この映画も私の中ではその類のものであり、初めて観たときはあまりにも不気味で、その後三日間程はこの映画の映像及び音響世界に浸かったままだった。「戒厳令」。吉田喜重監督作品。初見時は圧巻だった。舞台は昭和初期、絶大な影響力を持っていた国家社会主義の思想人・北一輝の暗躍と彼の思想を尊崇する青年将校達に因る決起、そして北の処刑までを描いた作品である。この映画全編で北の存在は、周囲から浮き彫りにされた凄絶な貫禄にて半ば狂気に満ちた描かれ方をされている。そこで描かれしは人間・北一輝などではなく、怪物。有機体を装う無機金属質の怪物としてである。だから、怖い。北に対する存在のリアリティを持つことは現世出来なくても、この時点で感覚器官は頗る北の怪人ぶりを察知できる。この映画はモノクロである。掲げられる日章旗に朱は見られない。北の額から流るる血液にも朱は見られぬ。映画技術の進歩過程としてのモノクロ映画は現在では想像の宝庫といわれるが、この映画では敢えて効果的に白黒のみの映像で一切の有機的な色艶を排除し、別次元の空間として決裁している点が伺える。この諧謔味をまず痛感する。映像と音響による非日常的異空間の生成。こうなると飛躍かつひけらかしが甚だしいのだが、デヴィッド・リンチの「イレイザー・ヘッド」「エレファントマン」を想起してしまう。
映像・音響に導かれ、やがて北一輝とは一体何者だったのか。その疑問ばかりが無意識の内を侵蝕する。昭和初期の日本における戦前時代固有の国体の翻弄具合を映画の中では無駄に露呈せず、北一輝という一つ基軸を芯に周回する回転木馬の如く、ダイナミックな状況描写なくとも状況が狂える様相が見えてくるというのは正に奇怪。
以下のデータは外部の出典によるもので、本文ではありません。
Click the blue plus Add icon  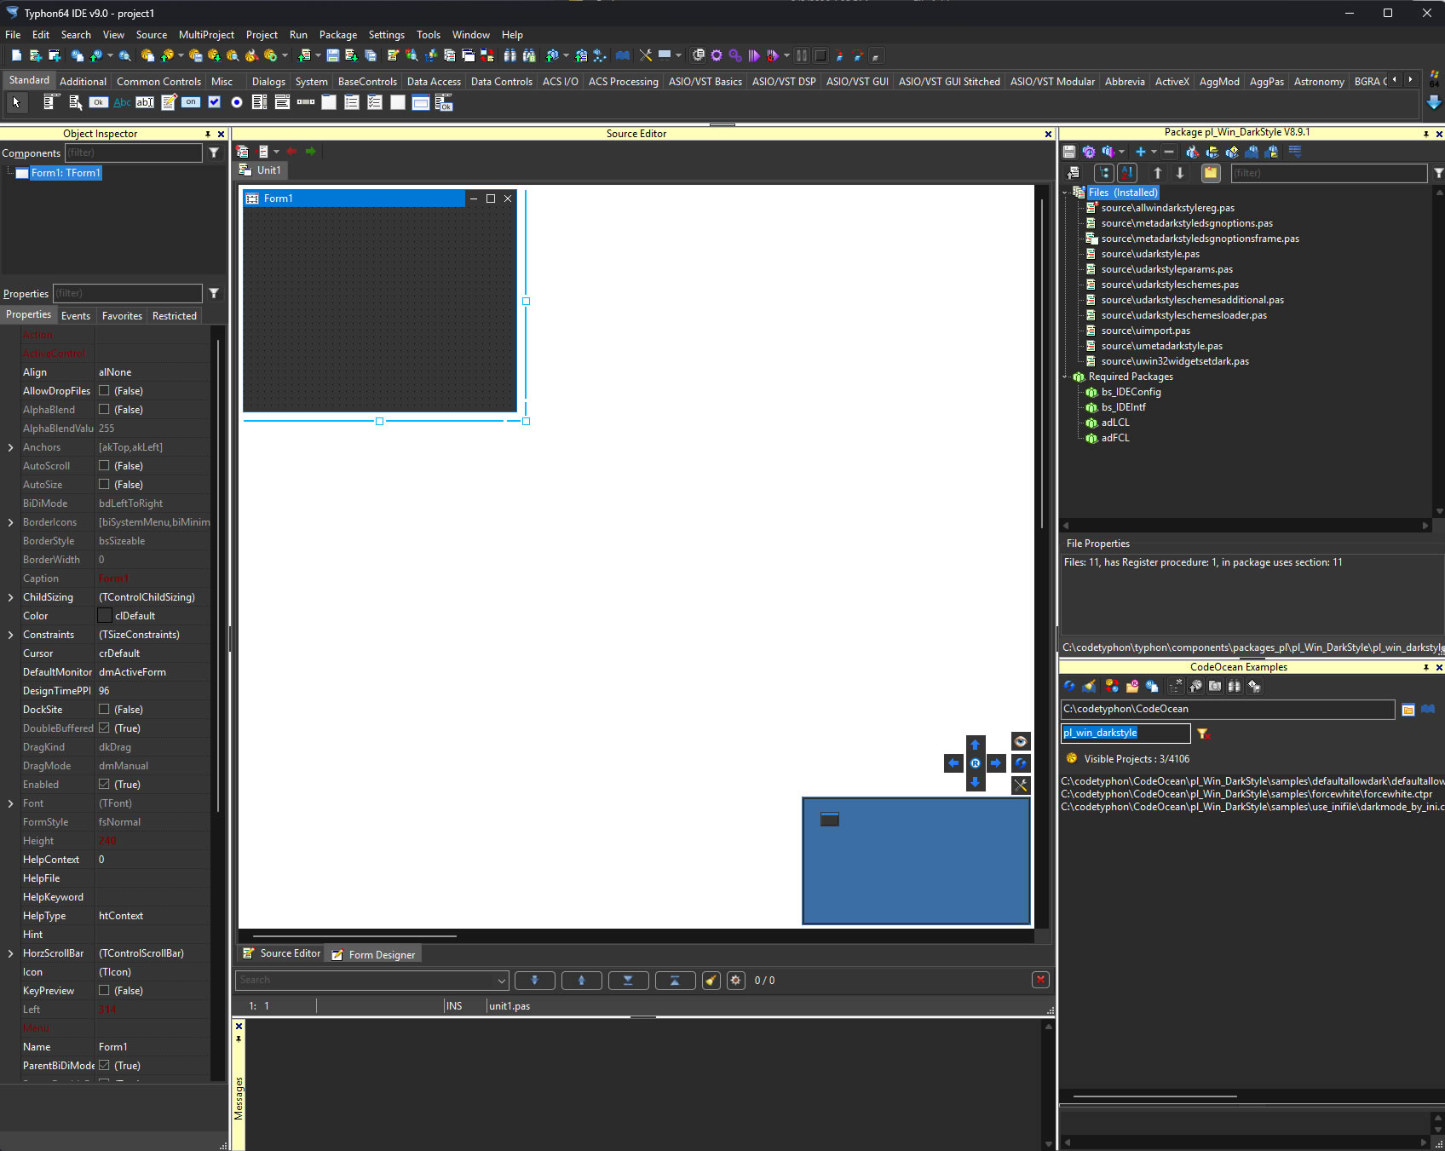click(1140, 152)
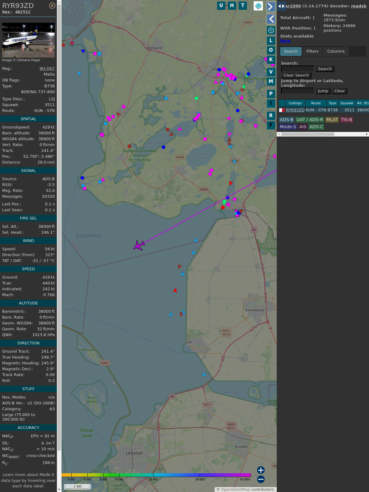Switch to the Columns tab

click(336, 51)
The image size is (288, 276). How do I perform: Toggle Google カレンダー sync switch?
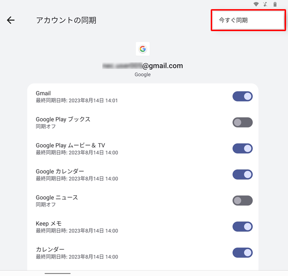(242, 174)
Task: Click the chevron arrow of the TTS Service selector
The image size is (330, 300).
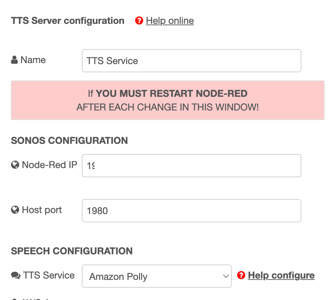Action: pos(226,276)
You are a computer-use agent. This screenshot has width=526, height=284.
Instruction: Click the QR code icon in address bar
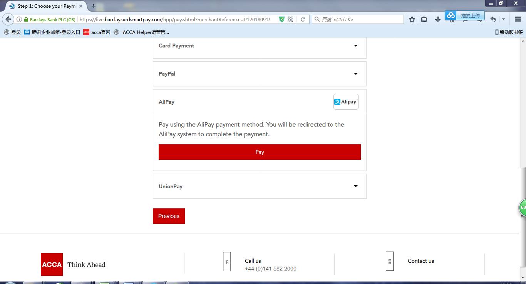point(290,19)
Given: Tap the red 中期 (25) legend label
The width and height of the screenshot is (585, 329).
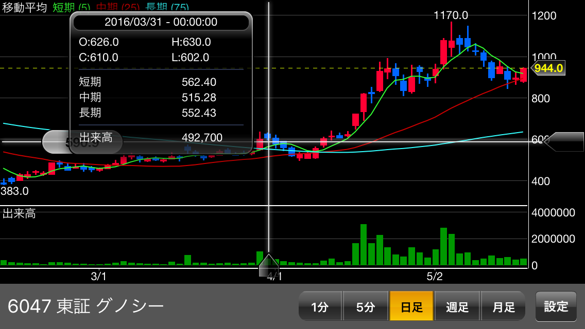Looking at the screenshot, I should [x=121, y=7].
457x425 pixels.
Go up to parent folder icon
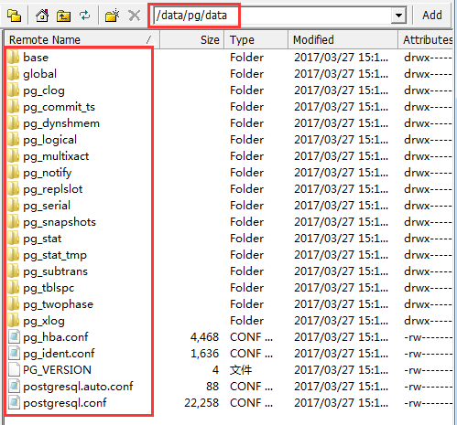pyautogui.click(x=63, y=16)
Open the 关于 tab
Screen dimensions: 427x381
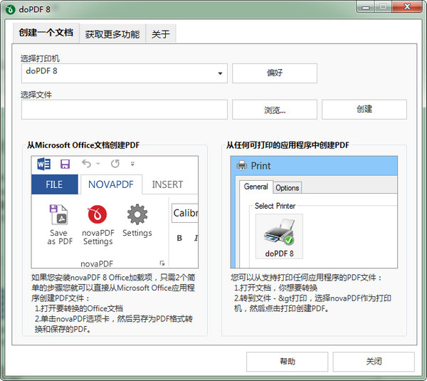pos(161,34)

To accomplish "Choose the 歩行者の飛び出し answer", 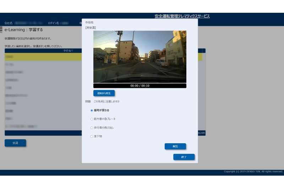I will tap(92, 128).
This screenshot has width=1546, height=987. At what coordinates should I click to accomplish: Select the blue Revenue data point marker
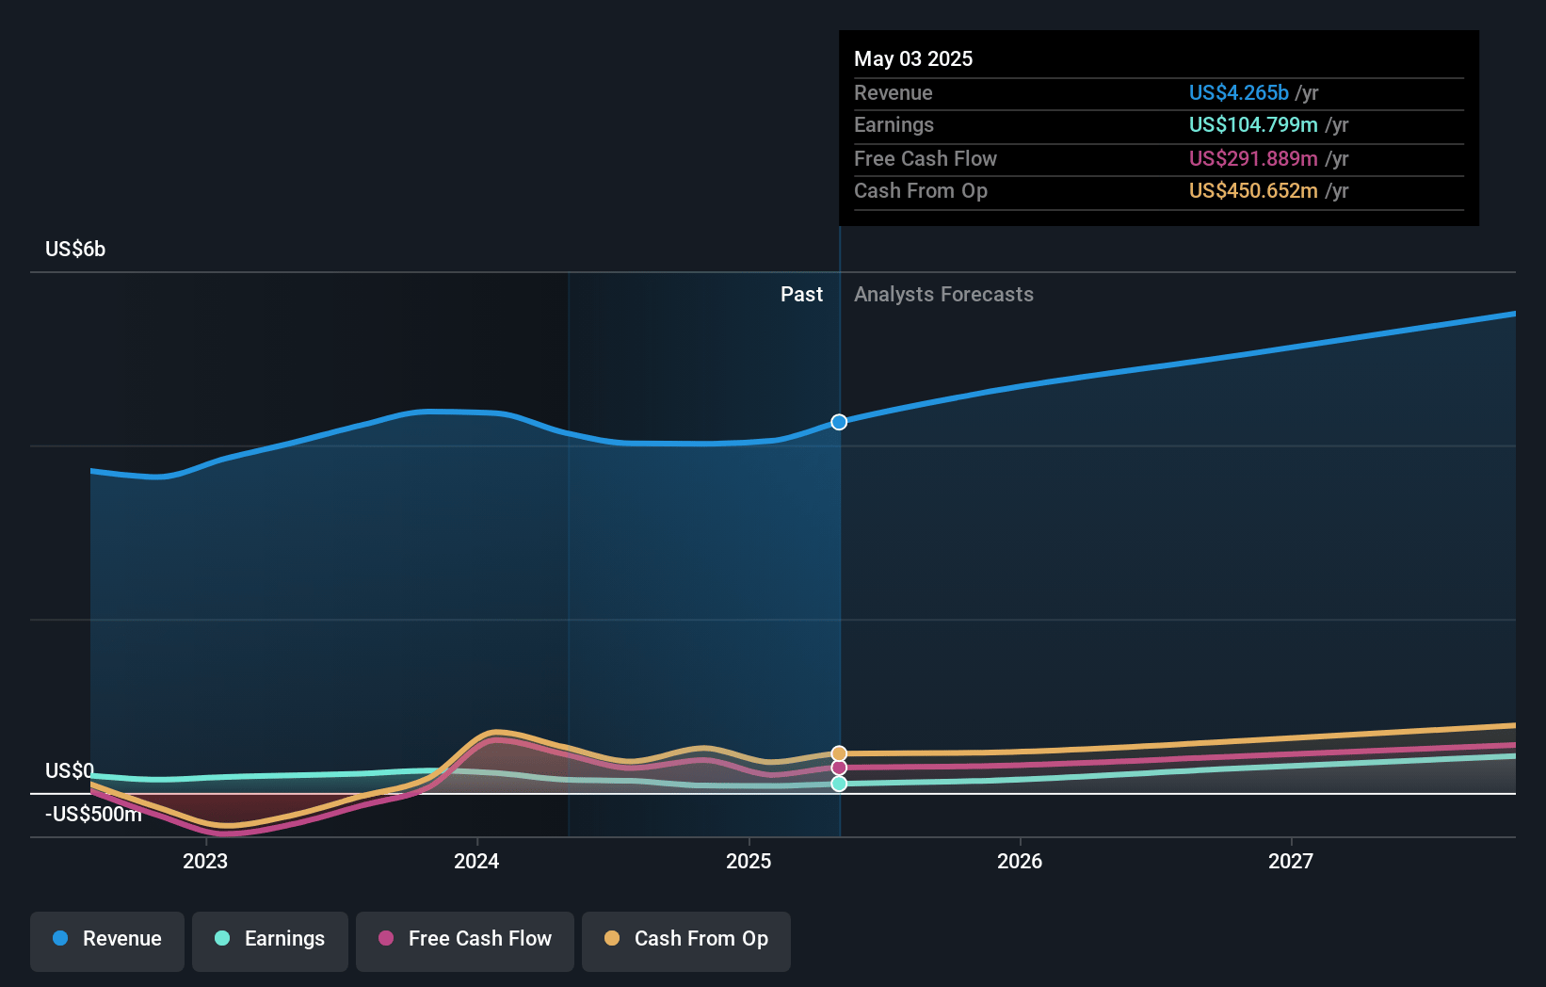[x=839, y=422]
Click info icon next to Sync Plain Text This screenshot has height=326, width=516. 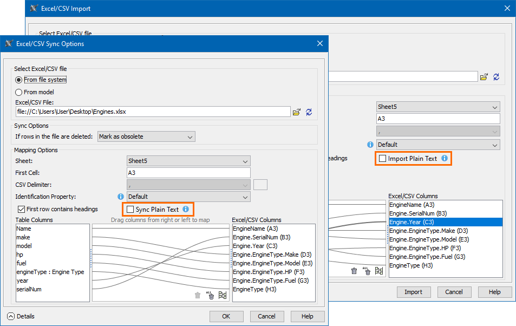pyautogui.click(x=185, y=209)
北と財閥。北と若者。北と天皇。北と国体。北とアジア。北と俗世の「盲点」。
求心力を集め同時に壮大な思想で国体の盲点を突かんとした北。北に心酔し、心に「戒厳令」を敷く、というまるで山奥にて冷たい湧水を口に含み身を浄め、再び辛酸を浴びんと姿勢を糺す心地さえ催す心的作用に具体的な精神の拠所を見出だした2・26決起当時の若者達の貌。音楽担当の一柳慧の編み上げる電子音響やピアノの旋律が、こうした容貌を硬質に収めた映像に対してより冷ややかな印象を与えているようにも思える。
この映画は1970年代の作だが、戦後は太平洋戦争時代の顛末に重ねて或視点で回顧、回想するものが多かった。作家の体験、思索を介して大きなテーマとして戦争が覆いかぶさっていた。しかし、同時に新たなる技術的な試み、幻想的な映像表 現、音響の電子化、アンダーグラウンドで非商業主義、邦画=実験映画というメタフィジカルな形式の端緒を築いた日本アートシアターギルドの旺盛など、テーマ性の強調からアート性の進展へと表現の主題が変化し出した時代でもある。そのため、悔しいほど怪しくも不思議な作品が1960、70年代には多い。それに比例して悪汁の強い作品も多くある。吉田作品は他にも「煉獄エロイカ」「エロス+虐殺」などがあるが私はまだ観ていない。だがいずれも外聞なら良い。しかし、こればかりは観てみないと分からない。
というわけで、映画のレヴューを書けば、いつも作品の印象を述べるに固まってしまうが、今回もいやはや全く固まってる。だけども今後も書いていくので、寄りついでにでも気軽に読んでって戴く他ない。宜しく。(追記:ちなみに前置きに出たクリネックスティシューのコマーシャルはYouTube等で閲覧できる。)